中国科学院といえば、先日に発表された、ネイチャーやサイエンスといった科学専門誌の、研究所別の掲載数ランキング「Nature Index」において、世界一を記録した。2位がハーバード大学、3位がフランスのCNRSだった気がする。東京大学が8位くらいだった。
104の研究所の合計数なので、中国の大きさから考えれば、まあそんなものかと思うかもしれないけど、それらを統括的にまとめ、重点すべき研究戦略を打ち出して、政府方針にも合わせて予算を引っ張れる本部機能は、素直にすごいと思う。似た組織では、日本でいうと、理化学研究所が一番近い。理研の傘の下に、脳科学研究所や、材料、化学などの研究所が連携している。
中国科学院と、理化学研究所や米国NIHとの大きな違いは、その規模感を除けば、教育機能と、研究者顕彰機能を持つことにある。
中国科学院の職員数は、約七万人。その9割が研究者だが、それら正規の研究職員の他に、大学からの研究生(大学院生、ポスドクなど)がいて、正規研究職員の支援や、本格的な研究すら、している。日本の文科省が公表している、国別研究支援者の多さランキングで中国がダントツなのは、これが理由だ。研究生は給金すら得ている。その期間は単位にカウントされる。Win-Winの関係。
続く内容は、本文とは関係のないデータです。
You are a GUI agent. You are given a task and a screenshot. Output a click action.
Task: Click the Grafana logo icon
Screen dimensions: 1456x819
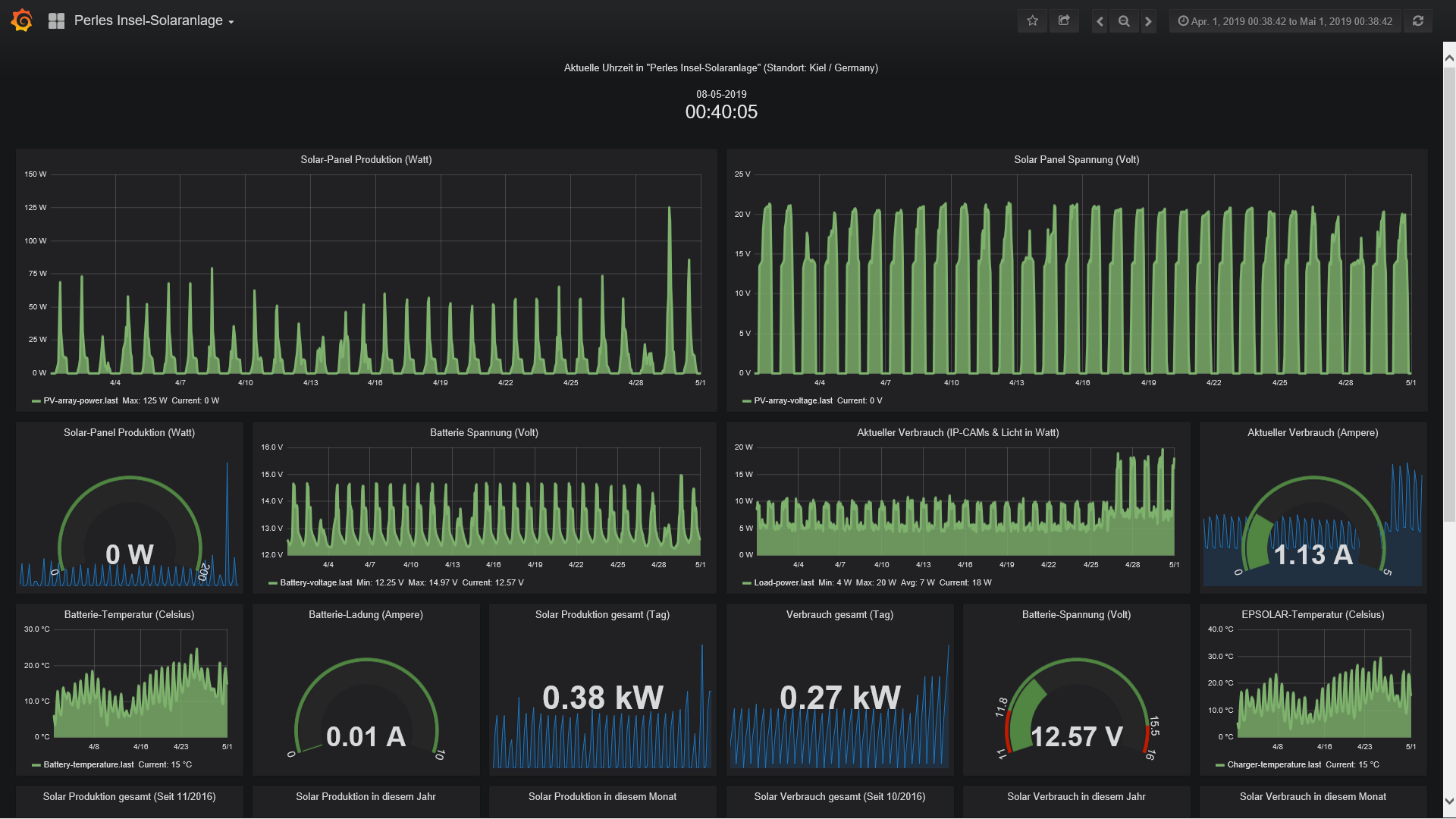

もう一つの、研究者顕彰制度は、「院士」を認定できる機関であること。院士になることは、中国の研究者にとって、一生涯のゴールであり、最高の名誉だ。地方によっては副大臣クラスの待遇が受けれる。例えば深セン市では、年金として数千万円が毎年、給付される。院士が在籍する研究機関や企業は、大変な名誉だ。また、2年に一度の院士総会では、政府に対して科学者の立場から意見を述べることができる。政治的影響力もある。
この院士という制度、中国科学院の創立期に参考にした、ソ連の科学アカデミーにあった、アカデミアンというものを取り入れたそうだが、中国の方で、良い発展を遂げたと思う。日本で言えば、ノーベル賞受賞者のようなものだろうか。院士は、中国科学院が設定した700人程度のほか、中国工程院の700人(こちらは技術系)もいて、外国人としては、日本人数人のほか、ビル・ゲイツなども工程院の外国籍院士だ。
ここ、福建省物質構造研究所は、研究者が1,000人くらい。福州ハイテクパークの中にあり、広い敷地を有している。試験設備も最新、しかも、ドイツやオランダ製に加えて、多くの中国国産の試験機も見られた。
恵まれた環境だけに、研究者たちの競争も激しく、低い評価が続けば、離職を進められるそうだ。評価指標は、主として、先に出てきた、著名科学雑誌への掲載数だったりする。早く芽の出る応用研究に偏りがちなのも、仕方ないのかもしれない。最近は変わってきてるかもしれないけど、じっくりと腰を落ち着かせて基礎研究に専念できる日本の大学の環境や文化は、日本の科学技術の強みなのかもしれない。